Task requirements:
**A.** Will you edit the court opinion from "United States District" up to and including "Response Brief (#16).", changing "DAAR" to "Dealers Auto Auction"?
**B.** Do these statements agree with the court opinion? Answer yes or no for each and quote the deciding words of the court opinion: (i) The bankruptcy court's order and judgment was dated February 6, 2014. (ii) The district court reversed the bankruptcy court's judgment. (iii) The district court considered only Mr. Oltmann's Opening Brief.

United States District Court, D. Colorado

November 6, 2014

IN RE: JOSEPH T. OLTMANN. C-BALL VENTURES, LLC, d/b/a Dealers Auto Auction of the Rockies, LLC; Plaintiff/Appellee,
JOSEPH T. OLTMANN, Defendant/Appellant.


MARCIA S. KRIEGER, Chief District Judge.

THIS MATTER is before the Court on appeal from the February 6, 2014 Order and Judgment of the U.S. Bankruptcy Court for the District of Colorado in favor of the Plaintiff/Appellee C-Ball Ventures, LLC, d/b/a Dealers Auto Auction of the Rockies, LLC ("DAAR") determining that a judgment debt owed by Joseph T. Oltmann to DAAR is excepted from discharge under 11 U.S.C. § 523(a)(6). In reviewing this matter, the Court has considered the designated record and written arguments of the parties, including the Mr. Oltmann's Opening Brief (#14) and DAAR's Response Brief (#16).

Exercising jurisdiction pursuant to 28 U.S.C. § 158, the Court AFFIRMS the judgment in favor of DAAR.

Data excerpt:
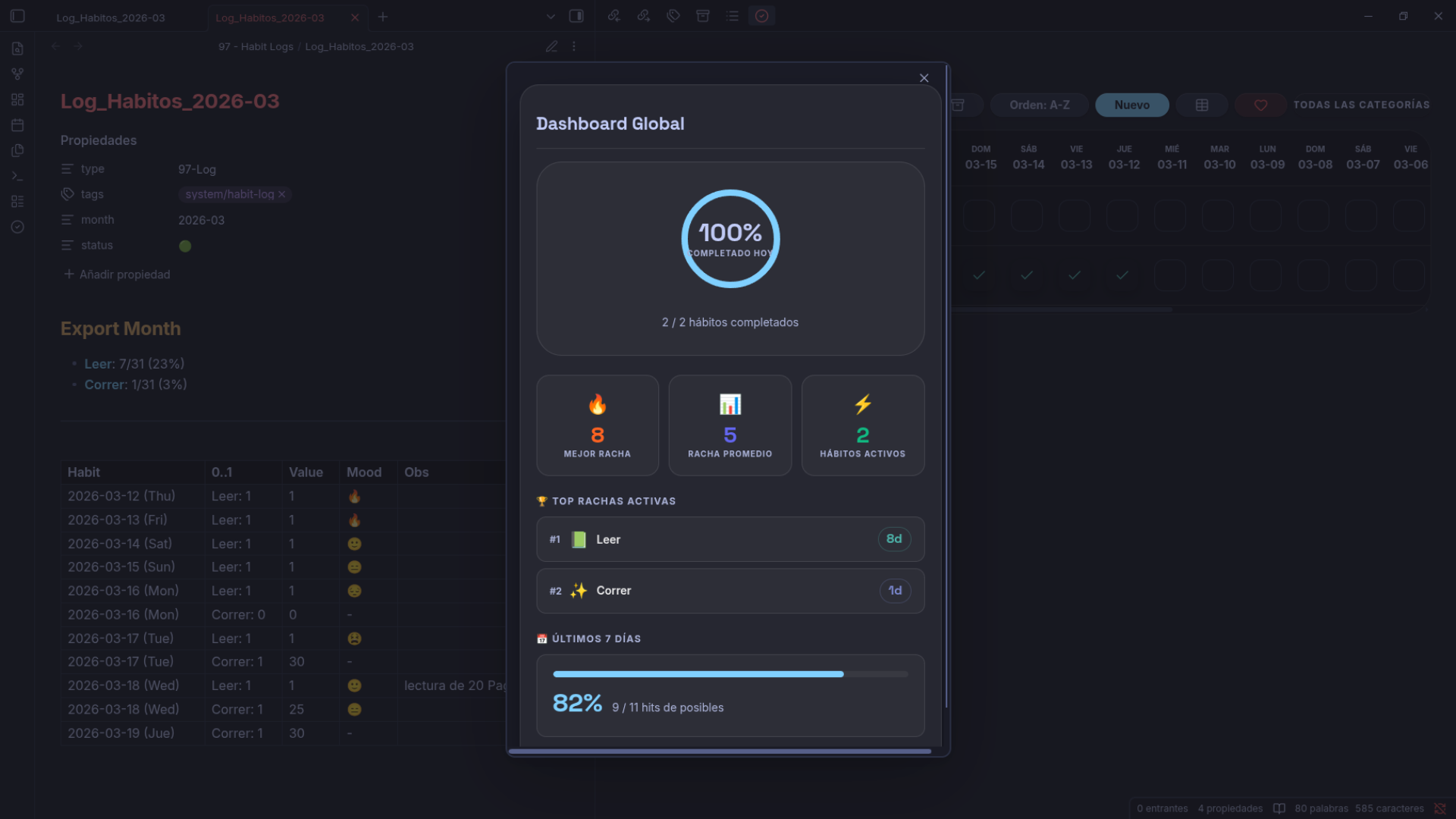The height and width of the screenshot is (819, 1456).
Task: Open the tab list dropdown chevron
Action: (x=551, y=17)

Expected results:
**A.**
United States District Court, D. Colorado

November 6, 2014

IN RE: JOSEPH T. OLTMANN. C-BALL VENTURES, LLC, d/b/a Dealers Auto Auction of the Rockies, LLC; Plaintiff/Appellee,
JOSEPH T. OLTMANN, Defendant/Appellant.


MARCIA S. KRIEGER, Chief District Judge.

THIS MATTER is before the Court on appeal from the February 6, 2014 Order and Judgment of the U.S. Bankruptcy Court for the District of Colorado in favor of the Plaintiff/Appellee C-Ball Ventures, LLC, d/b/a Dealers Auto Auction of the Rockies, LLC ("Dealers Auto Auction") determining that a judgment debt owed by Joseph T. Oltmann to Dealers Auto Auction is excepted from discharge under 11 U.S.C. § 523(a)(6). In reviewing this matter, the Court has considered the designated record and written arguments of the parties, including the Mr. Oltmann's Opening Brief (#14) and Dealers Auto Auction's Response Brief (#16).

**B.**
(i) Yes: "the February 6, 2014 Order and Judgment of the U.S. Bankruptcy Court for the District of Colorado"
(ii) No: "the Court AFFIRMS the judgment in favor of DAAR"
(iii) No: "including the Mr. Oltmann's Opening Brief (#14) and DAAR's Response Brief (#16)"